Enzootic ataxia may be prevented by supplementation of copper. In the face of outbreaks of swayback or enzootic ataxia, pregnant does can be given copper glycinate SC at a total dose of 150 mg at mid-gestation to prevent subsequent copper deficiency in kids. Kids can be given 60 mg of copper glycinate SC at birth if does were not treated earlier in pregnancy. This should protect them at least through weaning. Oral copper sulfate in the drinking water of does at a dose of 1.5 g per head per week during pregnancy has also been used successfully, but may cause corrosion problems in metal pipes and troughs.
The most convenient method of control is to ensure that goats always have adequate copper in the diet. Trace mineralized salts containing copper sulfate in the range of 0.5-2% can be made available in blocks free choice or incorporated into the concentrate ration. A number of sustained-release copper products for oral administration, such as copper oxide needles in gelatin capsules, also known as copper oxide wire particles, have been used successfully in sheep in copper-deficient areas, and there is at least one report of their safe use in goats in a herd with a history of swayback, though at 15 weeks following administration of 4 g copper oxide needles, copper levels in viscera were no different between treated and untreated goats, suggesting that the intervention may be less effective in goats than in sheep (Inglis et al. 1986). However, a report from Germany involving a goat herd with a history of primary copper deficiency with associated kid mortalities indicated that administration of a commercial copper oxide wire particle bolus to pregnant does during the last trimester of pregnancy was effective in maintaining serum copper levels and mitigating further cases of enzootic ataxia (Winter et al. 2004).
Hypovitaminosis A
In cattle, vitamin A deficiency is associated with a number of clinical manifestations including lacrimation, nasal discharge, coughing, corneal opacity, abortion, and weak calves. Signs of neurologic dysfunction include night blindness, total blindness, incoordination, and convulsions. The incoordination and convulsions are due to increased intracranial pressure resulting from reduced absorption of CSF, caused by biochemical and structural alterations of the arachnoid villi associated with vitamin A deficiency.

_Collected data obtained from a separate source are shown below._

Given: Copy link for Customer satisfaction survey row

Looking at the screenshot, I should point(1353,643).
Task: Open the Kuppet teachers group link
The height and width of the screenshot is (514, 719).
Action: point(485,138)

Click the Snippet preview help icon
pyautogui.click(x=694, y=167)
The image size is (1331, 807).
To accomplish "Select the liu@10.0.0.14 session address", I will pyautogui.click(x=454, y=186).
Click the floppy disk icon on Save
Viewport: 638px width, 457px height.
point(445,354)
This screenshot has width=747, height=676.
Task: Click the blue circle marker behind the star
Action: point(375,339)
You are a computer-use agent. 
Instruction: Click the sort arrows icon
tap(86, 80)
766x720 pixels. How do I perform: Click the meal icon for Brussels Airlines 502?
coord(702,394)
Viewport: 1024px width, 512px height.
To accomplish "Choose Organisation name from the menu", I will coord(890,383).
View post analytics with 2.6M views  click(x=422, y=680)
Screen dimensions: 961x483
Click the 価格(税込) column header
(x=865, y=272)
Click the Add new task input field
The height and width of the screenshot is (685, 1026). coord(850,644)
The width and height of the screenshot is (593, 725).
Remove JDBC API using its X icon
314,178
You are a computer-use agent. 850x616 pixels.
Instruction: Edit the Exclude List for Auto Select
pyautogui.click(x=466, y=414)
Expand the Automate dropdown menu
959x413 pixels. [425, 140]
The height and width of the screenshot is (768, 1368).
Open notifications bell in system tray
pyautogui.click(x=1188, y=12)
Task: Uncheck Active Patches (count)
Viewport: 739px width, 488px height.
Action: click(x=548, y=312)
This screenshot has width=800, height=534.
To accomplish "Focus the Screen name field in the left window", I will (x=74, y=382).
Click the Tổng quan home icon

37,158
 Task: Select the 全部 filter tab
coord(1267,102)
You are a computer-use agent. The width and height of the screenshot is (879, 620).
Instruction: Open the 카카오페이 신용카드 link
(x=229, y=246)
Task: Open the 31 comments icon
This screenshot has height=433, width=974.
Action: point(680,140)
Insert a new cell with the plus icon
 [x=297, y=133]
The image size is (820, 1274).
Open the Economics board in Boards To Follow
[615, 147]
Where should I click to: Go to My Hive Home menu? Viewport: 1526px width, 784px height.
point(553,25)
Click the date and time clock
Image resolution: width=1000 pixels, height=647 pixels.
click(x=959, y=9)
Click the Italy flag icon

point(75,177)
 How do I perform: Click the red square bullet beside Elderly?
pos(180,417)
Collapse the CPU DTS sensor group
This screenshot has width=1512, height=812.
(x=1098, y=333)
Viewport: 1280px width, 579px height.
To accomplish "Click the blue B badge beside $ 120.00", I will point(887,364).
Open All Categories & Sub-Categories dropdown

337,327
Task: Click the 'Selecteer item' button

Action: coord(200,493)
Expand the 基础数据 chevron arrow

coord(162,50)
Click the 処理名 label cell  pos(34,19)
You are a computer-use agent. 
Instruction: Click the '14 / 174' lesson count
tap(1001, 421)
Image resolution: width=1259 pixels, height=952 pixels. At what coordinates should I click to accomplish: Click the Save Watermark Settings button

It has been demonstrated experimentally in adult goats fed vitamin A-deficient diets that decreased absorption of CSF can result, but CSF pressure does not rise significantly and no papilledema of the optic nerve develops (Frier et al. 1974). Convulsions were not observed in either this study or an earlier one involving both adult and young, growing goats (Schmidt 1941). Signs were limited to a loss of appetite and weight, ropy nasal discharge, corneal opacity, and night blindness. Hypovitaminosis A is not a likely cause of convulsions in goats.